He said that the merger with Tilray offers compelling long-term potential but limited near-term upside. He raised the target price from C$8.25 to C$9.90 for Aphria based on the company’s 62% of the new combined company.

“We are taking a positive approach to this merger given the long-term potential. But pursuing this merger attracts scrutiny,” he wrote in his note. “Aphria has successfully achieved a leadership position in the Canadian adult-use market organically, and we question the opportunity cost of capital/management bandwidth for undertaking this acquisition. We believe the shares are likely to remain in a holding pattern over the near-term as investors gain confidence with the combined platform’s long-term potential. Against the incremental contribution, we are reducing our revenue estimates for the distribution business assuming the 1Q21 run-rate of C$82 million as the appropriate run-rate going forward. With our outlook suggesting discount will be a more fulsome percentage of sales, our estimates consider a higher level of excise taxes pressuring both net sales and EBITDA.”

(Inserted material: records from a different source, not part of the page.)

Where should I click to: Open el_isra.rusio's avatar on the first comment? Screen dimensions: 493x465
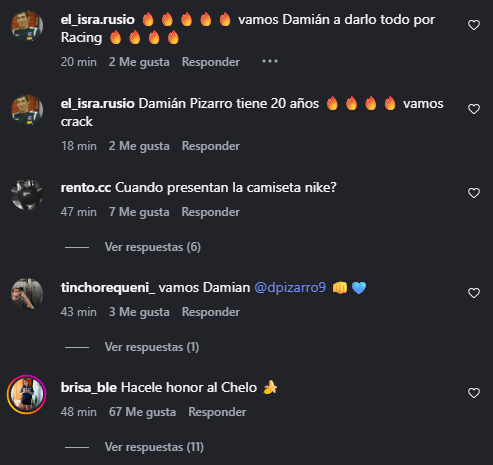click(27, 26)
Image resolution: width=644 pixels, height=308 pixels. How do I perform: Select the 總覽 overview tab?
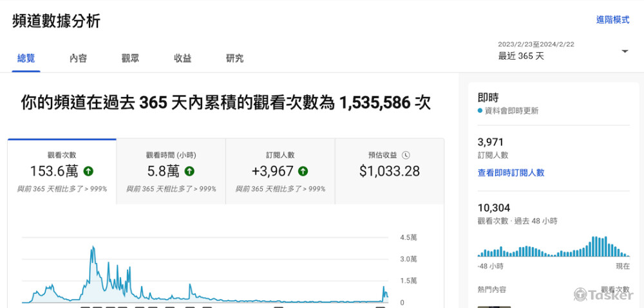coord(26,59)
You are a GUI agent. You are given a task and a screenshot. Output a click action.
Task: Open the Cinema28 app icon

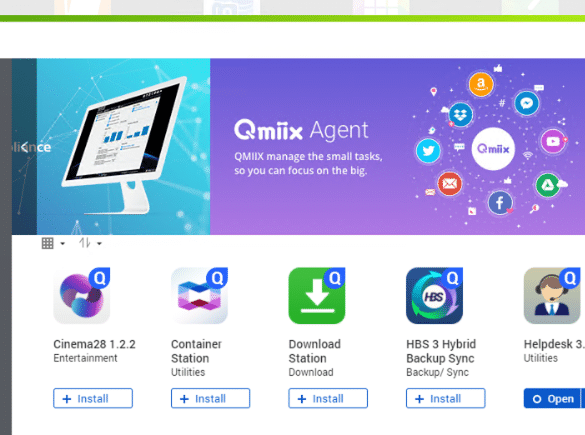coord(82,295)

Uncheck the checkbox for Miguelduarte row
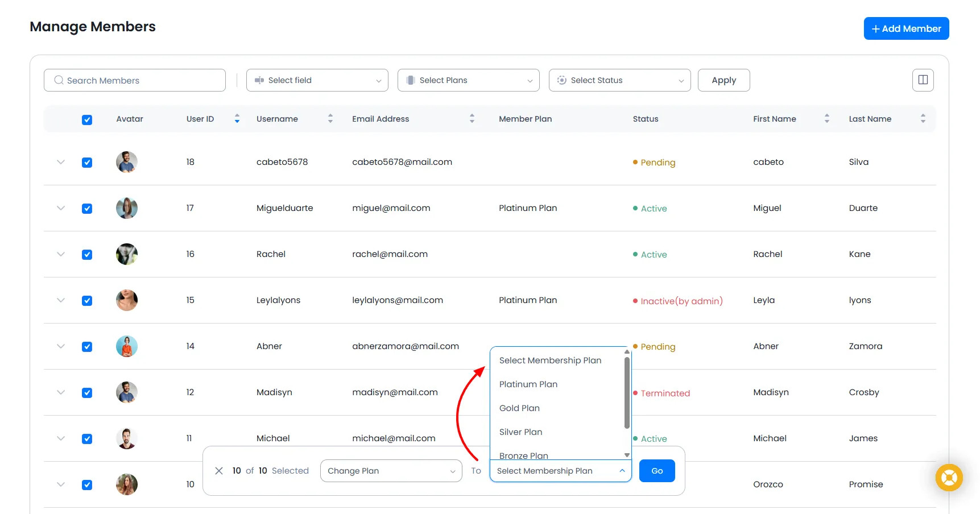tap(87, 209)
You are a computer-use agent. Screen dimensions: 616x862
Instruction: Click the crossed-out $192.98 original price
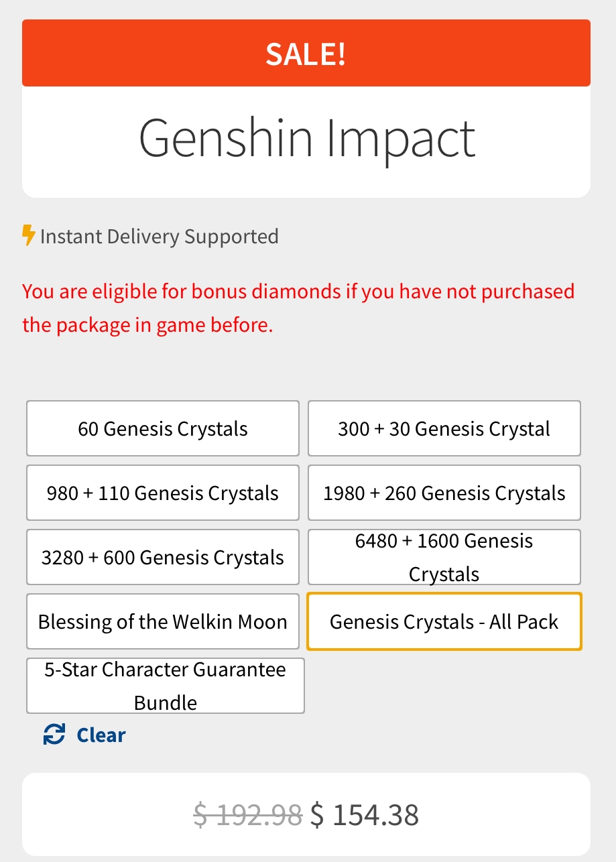[x=247, y=815]

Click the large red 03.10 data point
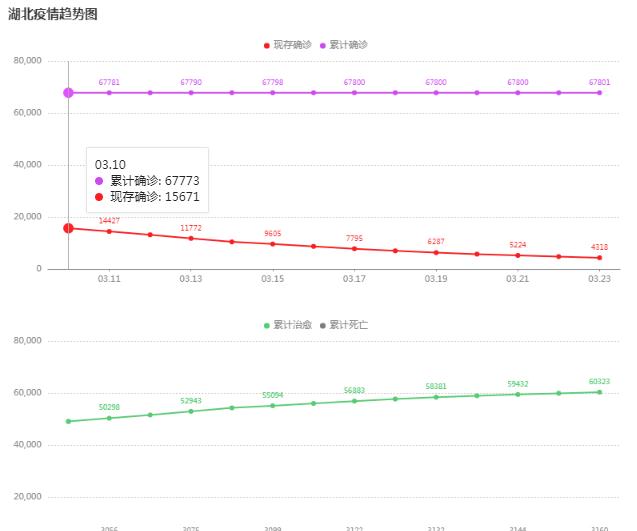68,228
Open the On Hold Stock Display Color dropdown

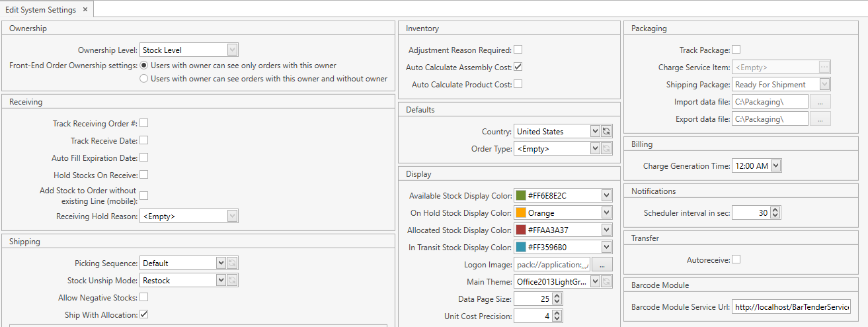606,213

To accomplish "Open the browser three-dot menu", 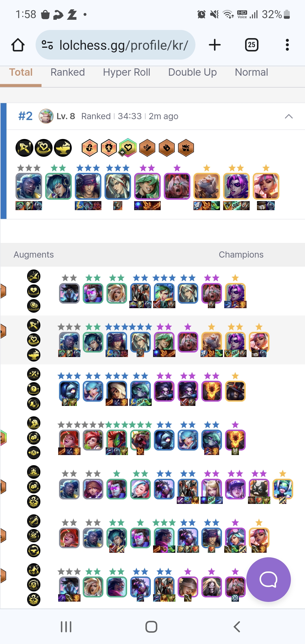I will point(287,45).
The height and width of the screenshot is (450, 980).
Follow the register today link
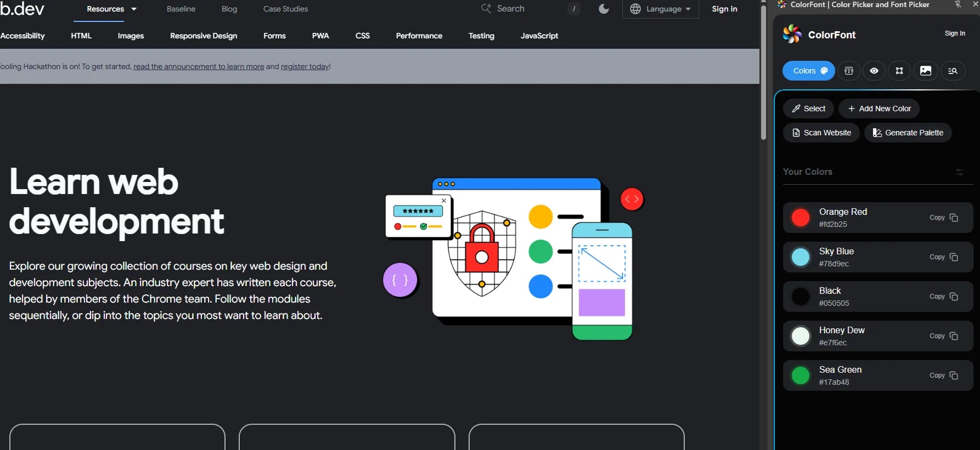[305, 67]
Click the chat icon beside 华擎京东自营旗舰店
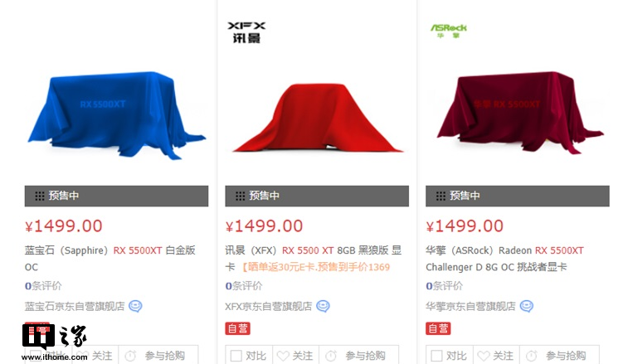Viewport: 623px width, 364px height. tap(527, 306)
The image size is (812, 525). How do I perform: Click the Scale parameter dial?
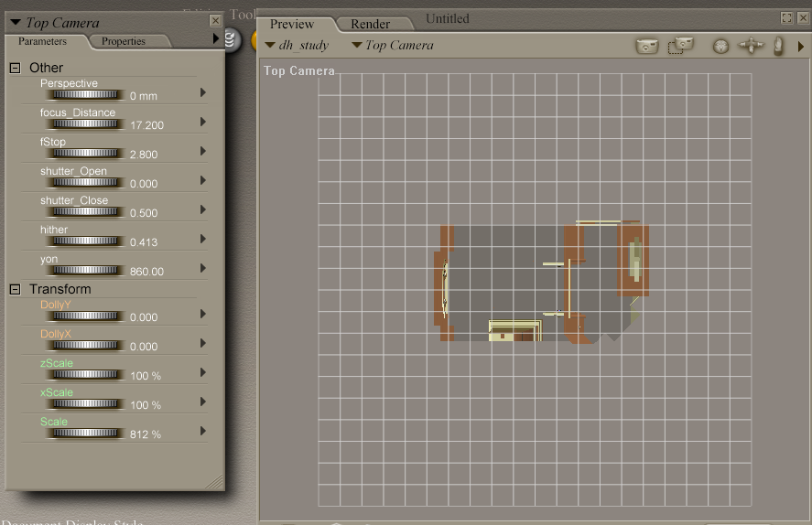click(85, 434)
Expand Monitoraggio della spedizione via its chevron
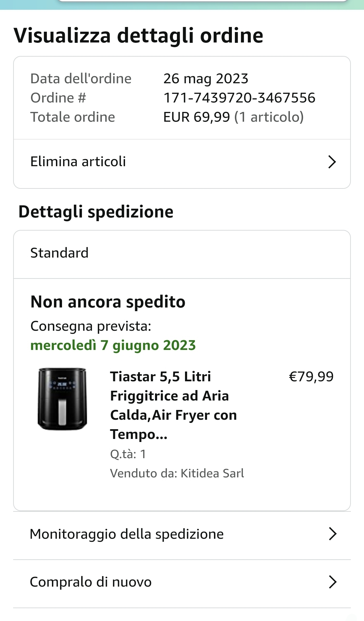Screen dimensions: 364x621 pos(333,534)
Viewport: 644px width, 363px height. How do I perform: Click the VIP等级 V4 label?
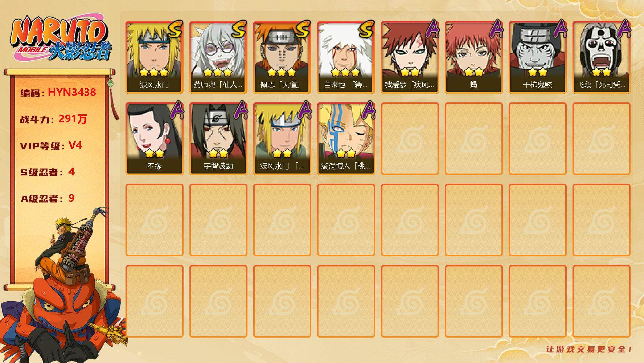(51, 146)
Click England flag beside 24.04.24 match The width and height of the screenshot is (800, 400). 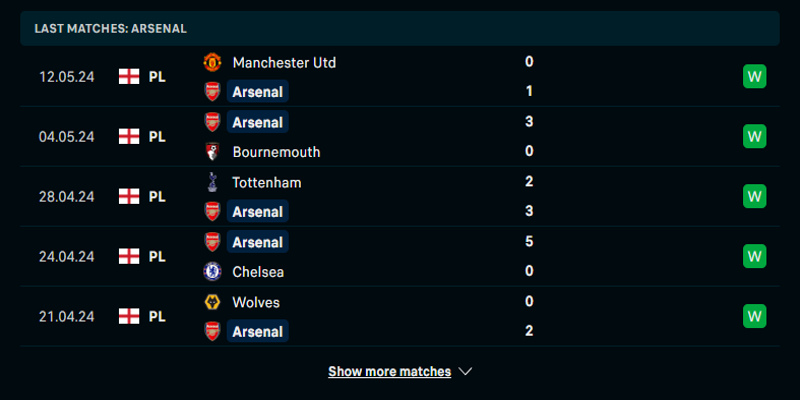click(x=128, y=256)
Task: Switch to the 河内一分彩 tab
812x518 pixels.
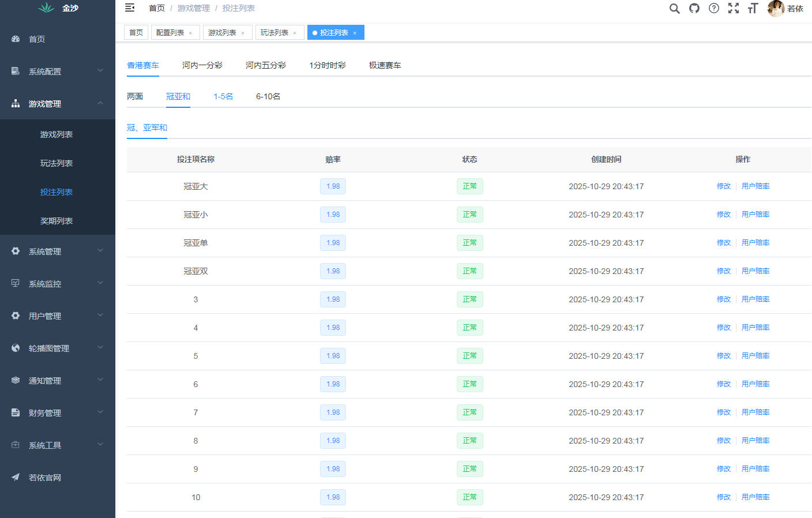Action: [202, 65]
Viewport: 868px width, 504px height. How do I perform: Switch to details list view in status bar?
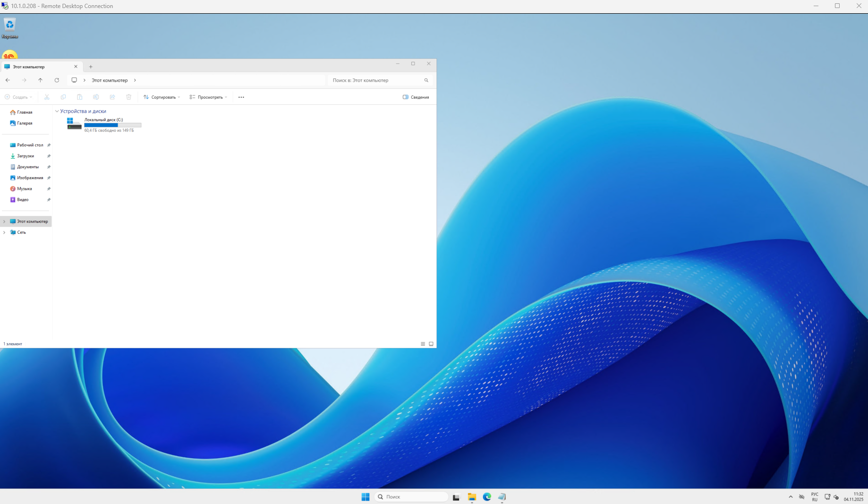423,344
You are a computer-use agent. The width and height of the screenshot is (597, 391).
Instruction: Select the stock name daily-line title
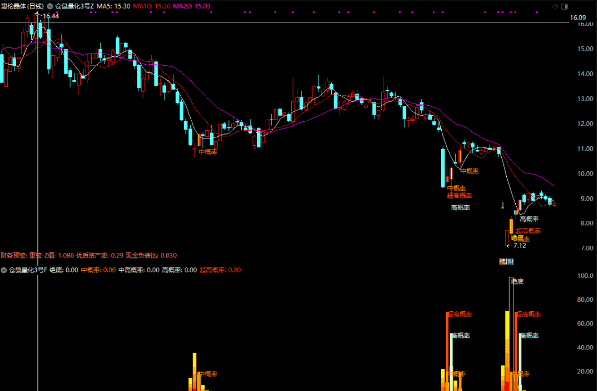(22, 6)
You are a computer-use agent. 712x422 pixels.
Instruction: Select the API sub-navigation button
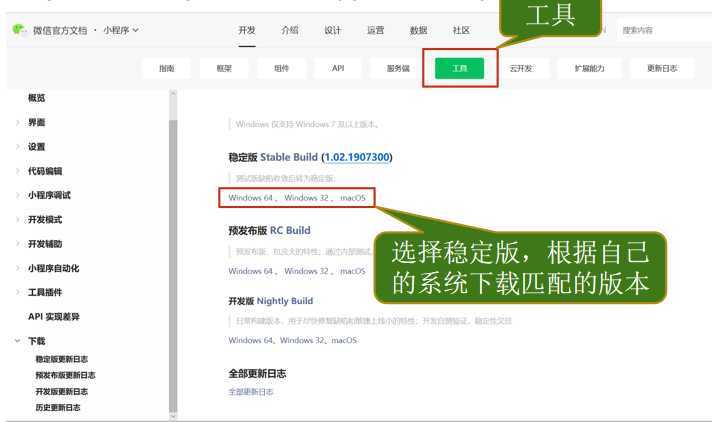pos(338,68)
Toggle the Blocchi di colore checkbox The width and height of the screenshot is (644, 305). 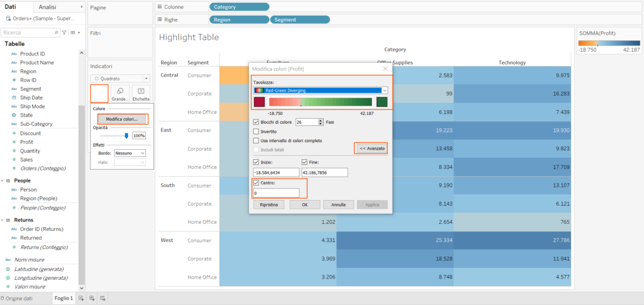255,122
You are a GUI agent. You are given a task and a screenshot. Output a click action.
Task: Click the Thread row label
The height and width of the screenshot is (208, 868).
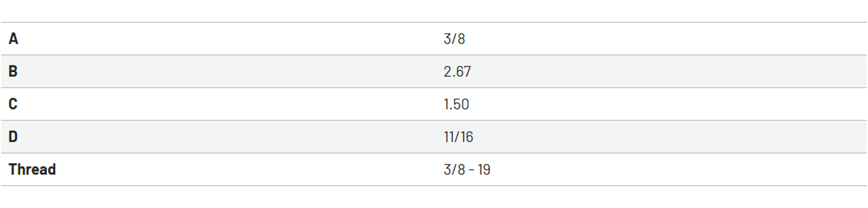tap(32, 169)
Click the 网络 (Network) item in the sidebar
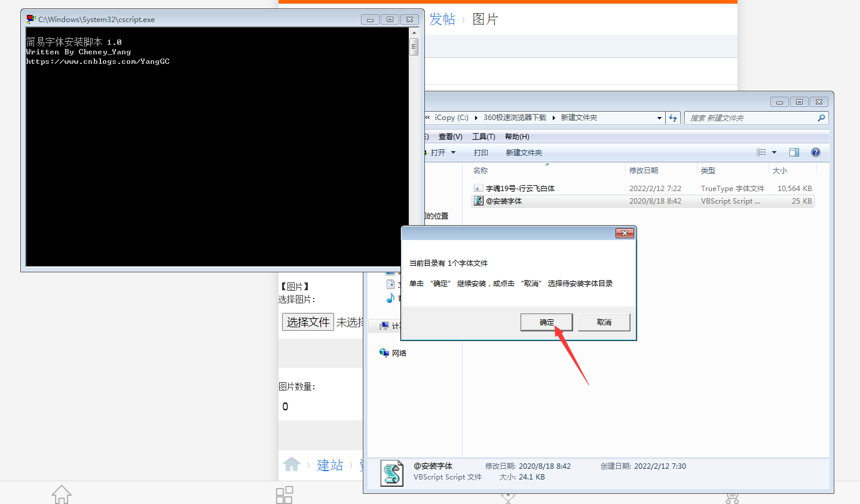This screenshot has width=860, height=504. pos(394,353)
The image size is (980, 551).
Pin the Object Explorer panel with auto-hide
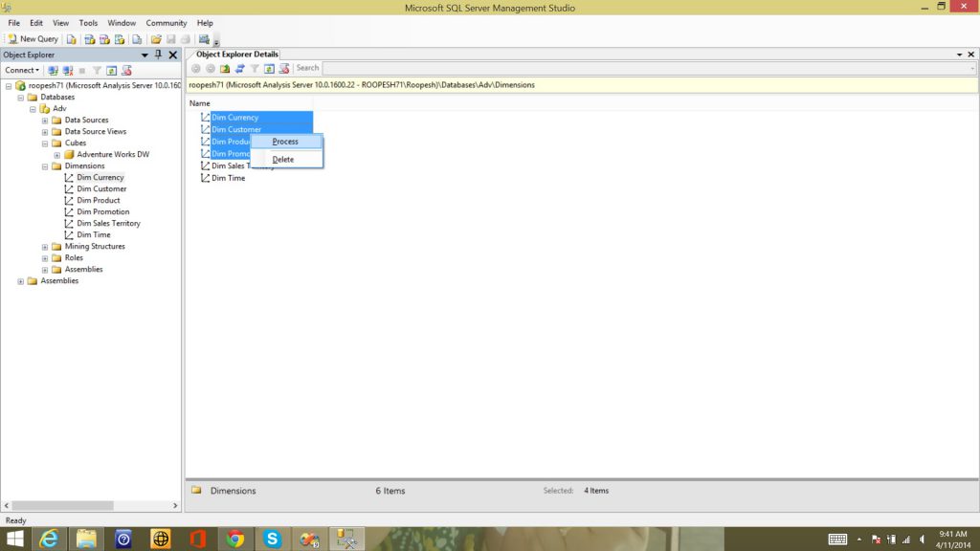159,55

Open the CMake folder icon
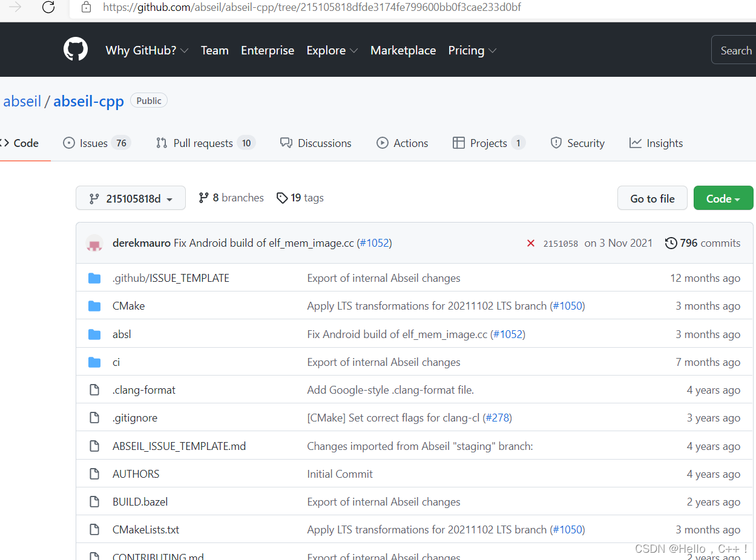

Tilray’s price target was raised to $9.20 from $5. He wrote, “We believe Tilray offers a difficult case for standalone value creation with Tilray not showcasing, in our view, an enduring right-to-win for new market opportunities particularly in the U.S. with the increasing competitiveness of the Canadian market likely challenging the company’s ability to offer a profitable template for investors. We believe Tilray is contending with underappreciated liabilities and liquidity needs that would otherwise challenge the company’s ability to drive investor enthusiasm. But this merger provides Tilray shareholders participation in a platform offering truly impressive growth potential with the initial announcement suggesting a 23% premium to Tilray’s December 15th closing price.”

Carter believes the combined company will generate $890 million in combined 2021 net revenue with cannabis sales approaching $500 million with the combined portfolio offering mid-teens revenue growth and a combined margin profile comparing well with traditional consumer assets (~20% EBITDA margin).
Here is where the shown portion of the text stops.